▶ **Problem details**: Set down a true copy of the data, with all pictures left out.

▶ **Source material**:
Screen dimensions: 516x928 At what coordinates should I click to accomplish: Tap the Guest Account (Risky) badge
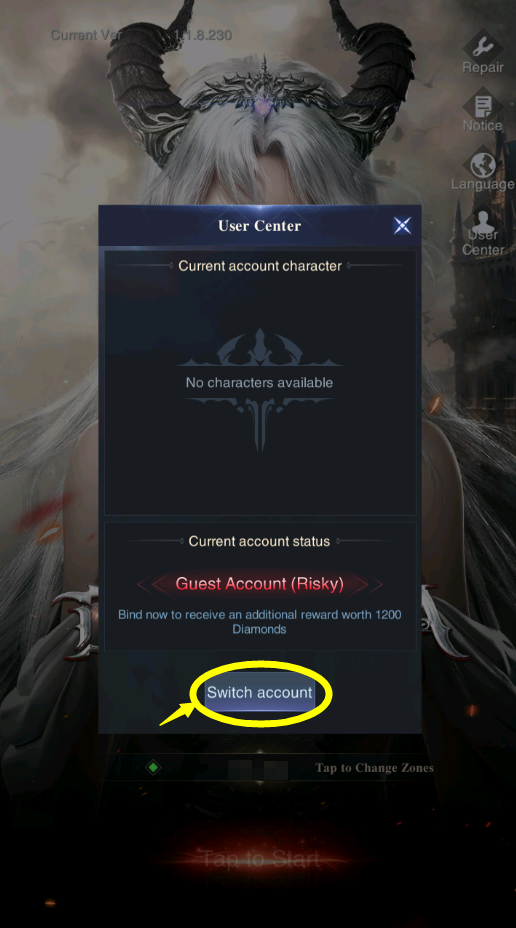[x=259, y=584]
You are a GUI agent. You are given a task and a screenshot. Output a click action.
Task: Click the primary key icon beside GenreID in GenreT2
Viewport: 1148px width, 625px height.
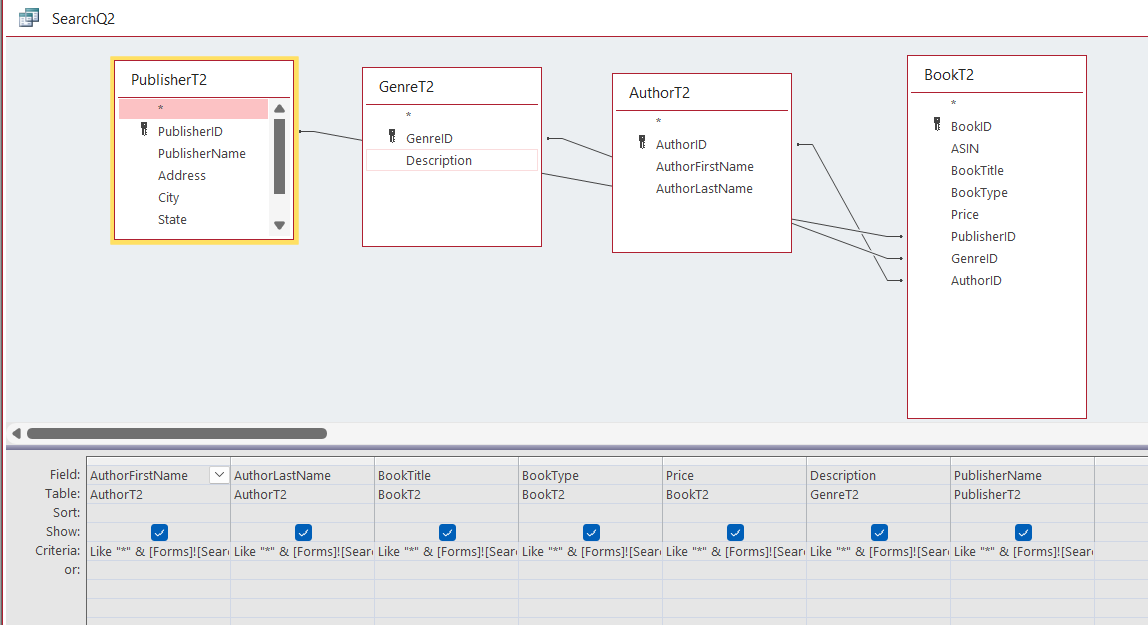pyautogui.click(x=392, y=137)
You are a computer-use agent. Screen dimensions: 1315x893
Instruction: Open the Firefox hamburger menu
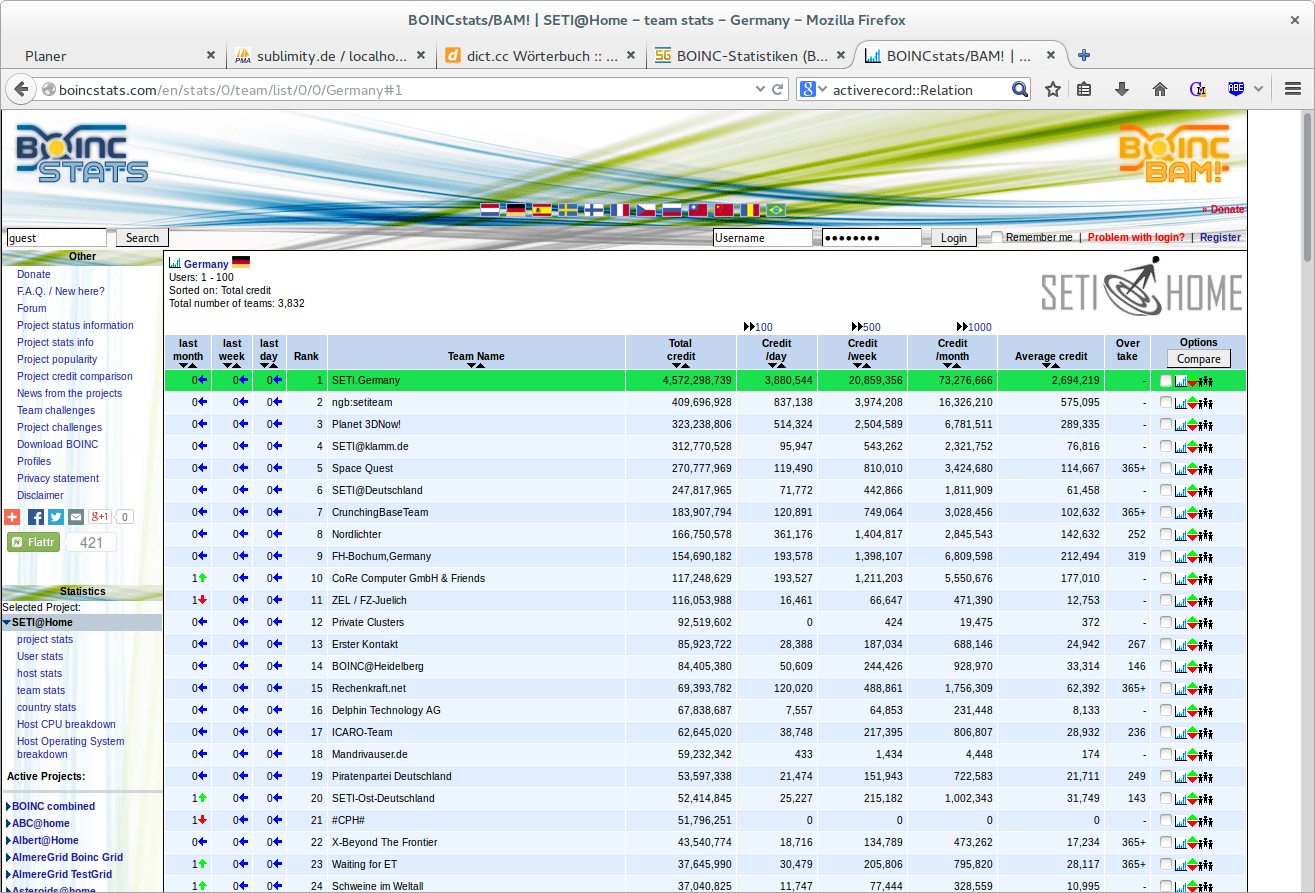coord(1292,90)
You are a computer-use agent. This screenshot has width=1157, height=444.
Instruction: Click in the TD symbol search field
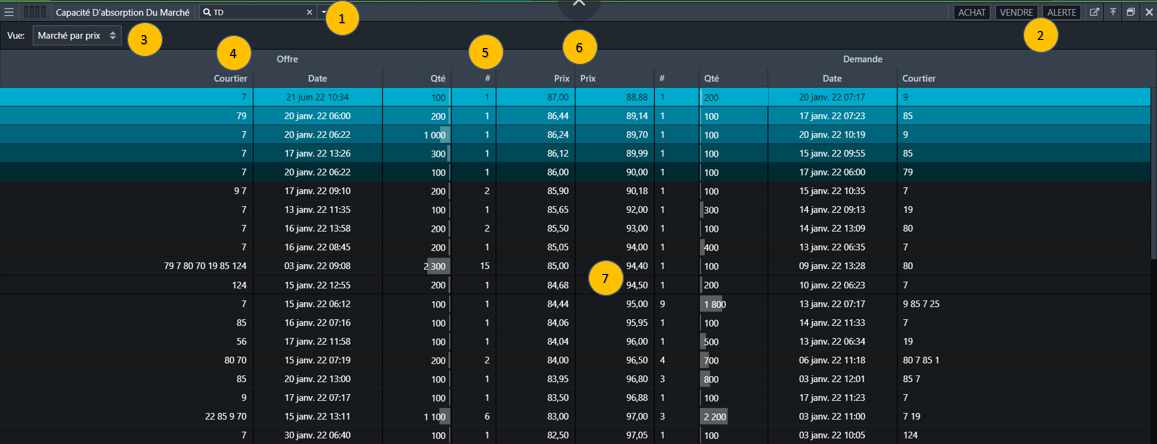click(257, 12)

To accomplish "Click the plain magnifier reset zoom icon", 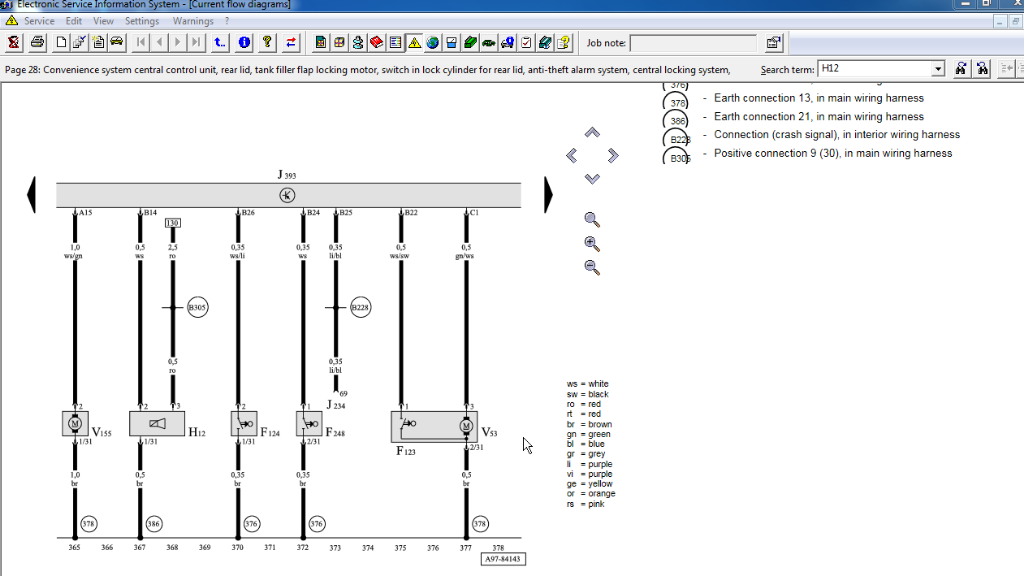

▶ **Your response**:
Screen dimensions: 516x928 At what coordinates should I click to accomplish: Tap the Guest Account (Risky) badge
[x=259, y=584]
You are a GUI agent. You are given a task and a screenshot. Output a click action.
Task: Click the primary key icon beside GenreID in GenreT2
Viewport: 1148px width, 625px height.
pyautogui.click(x=392, y=137)
You are a computer-use agent. Screen dimensions: 1315x893
Instruction: Open the Firefox hamburger menu
coord(1292,90)
You are a computer-use agent. This screenshot has width=1157, height=444.
Instruction: Click in the TD symbol search field
click(257, 12)

To accomplish "Click the plain magnifier reset zoom icon", 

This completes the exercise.